INPUT DATA:
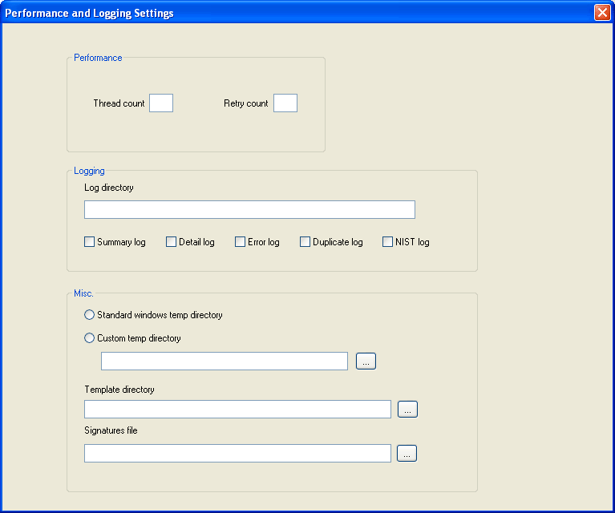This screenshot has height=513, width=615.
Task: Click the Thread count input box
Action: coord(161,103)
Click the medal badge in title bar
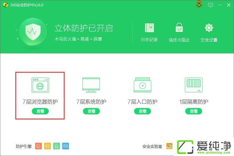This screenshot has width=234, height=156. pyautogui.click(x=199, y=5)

--

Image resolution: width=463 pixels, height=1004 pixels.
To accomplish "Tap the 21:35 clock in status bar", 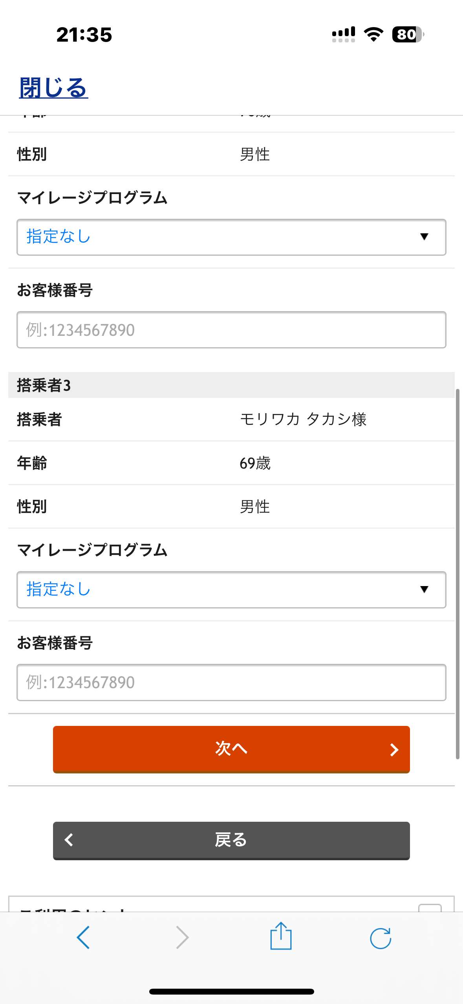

EXERCISE: In the records above, copy exactly everything from the line that has "Image resolution: width=463" down to the line that has "the 21:35 clock", both ends included, and leave out the pictures.

ANSWER TO THE PROBLEM:
Image resolution: width=463 pixels, height=1004 pixels.
To accomplish "Tap the 21:35 clock in status bar", 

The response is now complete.